The great Wendy Levy of BAVC has asked me to moderate a panel this Saturday in San Francisco, for the Producers Institute for New Media Technologies. Here's the description and the list of panelists. I'd love to get your questions, comments, and predictions here -- and we'll weave them into the conversation Saturday morning as much as possible (with credit). I'm told the panel will be live streamed here.

Descrip and panelists:

    The Future of Visual Storytelling:
    Content-Driven Technologies and the New Documentary Movement

    There is no question that the way people consume content has fundamentally changed over the last several years. Whether online, on mobile devices, DVD/BluRay, or in physical spaces, the way we tell stories is also changing. What is the future of documentary filmmaking, with the reality of shorter attention spans, laptop culture and evolving technology that enables new ways to interact with narrative content? This panel will explore the emerging developments, new opportunities and technical challenges in the field – is interactivity the end of traditional narrativity?

    Panelists:

    Lance Weiler, The Workbook Project

    Mark Gibson, Media Consultant

    Tina Singleton, Witness

    Joaquin Alvarado, CPB


Here are some of the topics I plan to bring up... feel free to respond or to add others in the comments below.

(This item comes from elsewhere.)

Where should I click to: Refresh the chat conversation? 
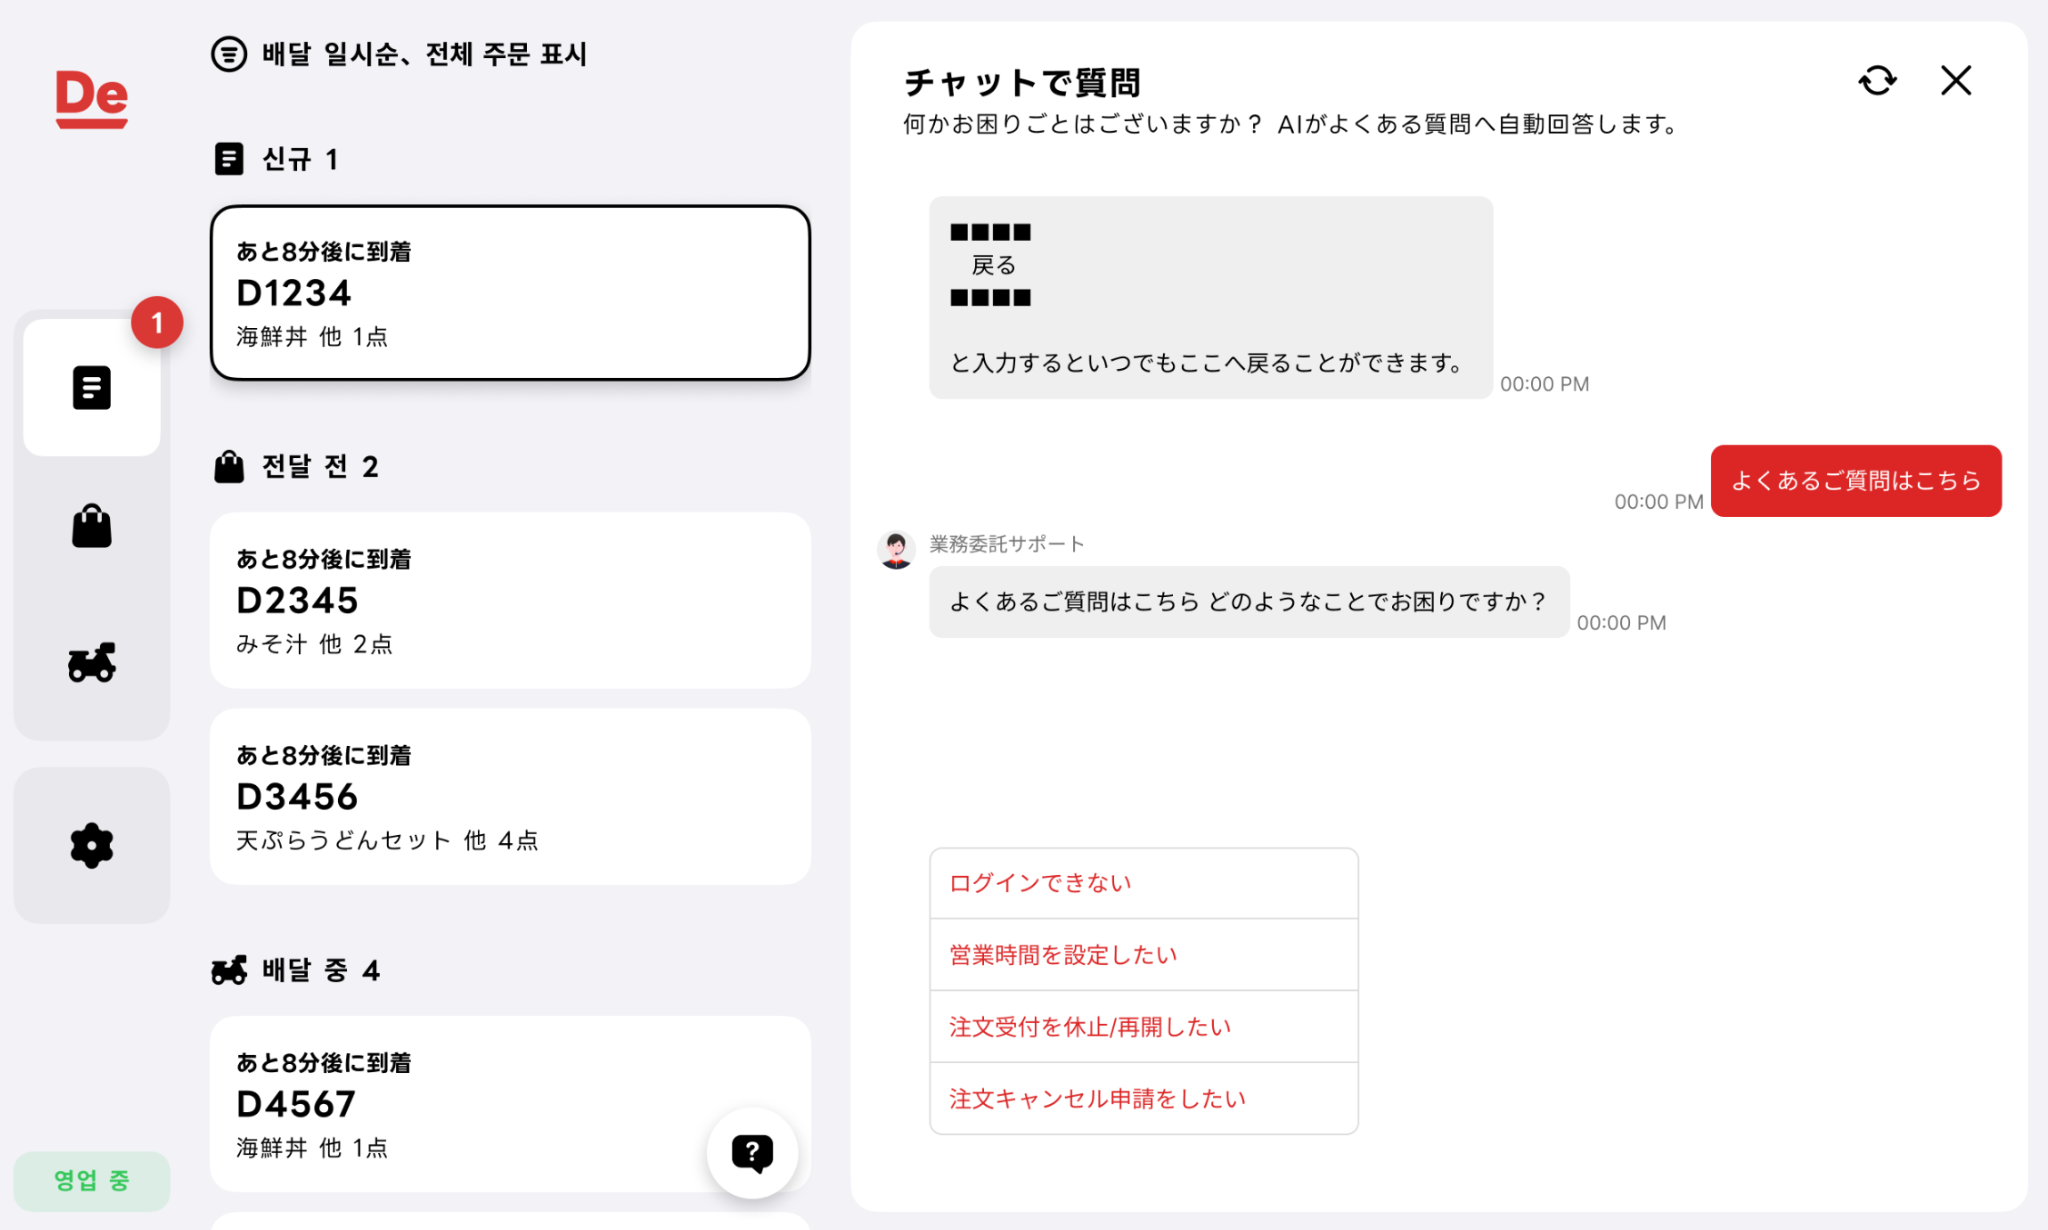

    Round 1: In five years, what will people mean when they say “documentary”? What will have changed, what will remain the same about the form? What new possibilities will documentary storytellers be seizing?

    Round 2: What today feels to you like the platform or new technology that offers the most potential for documentary storytellers to connect with audiences and change the world? (IE, the iPhone, games, Twitter, Facebook, YouTube, etc.)

    Round 3: What’s the most significant change you see taking place among viewers, and the way they consume/create/interact with content?

    Round 4: What’s one project that to you feels like it represents a new, experimental (perhaps interactive) direction in documentary storytelling?

    Round 5: What is the role of the director, producer, and the creative team? Are they ringmasters, conversation catalysts, community organizers? How does the work of creating new elements around the film balance with all the work of creating the film itself? What about giving up control – how does that square with the traditional control-oriented nature of filmmaking?

    Round 6: What question would you like to ask the audience, or your fellow panelists?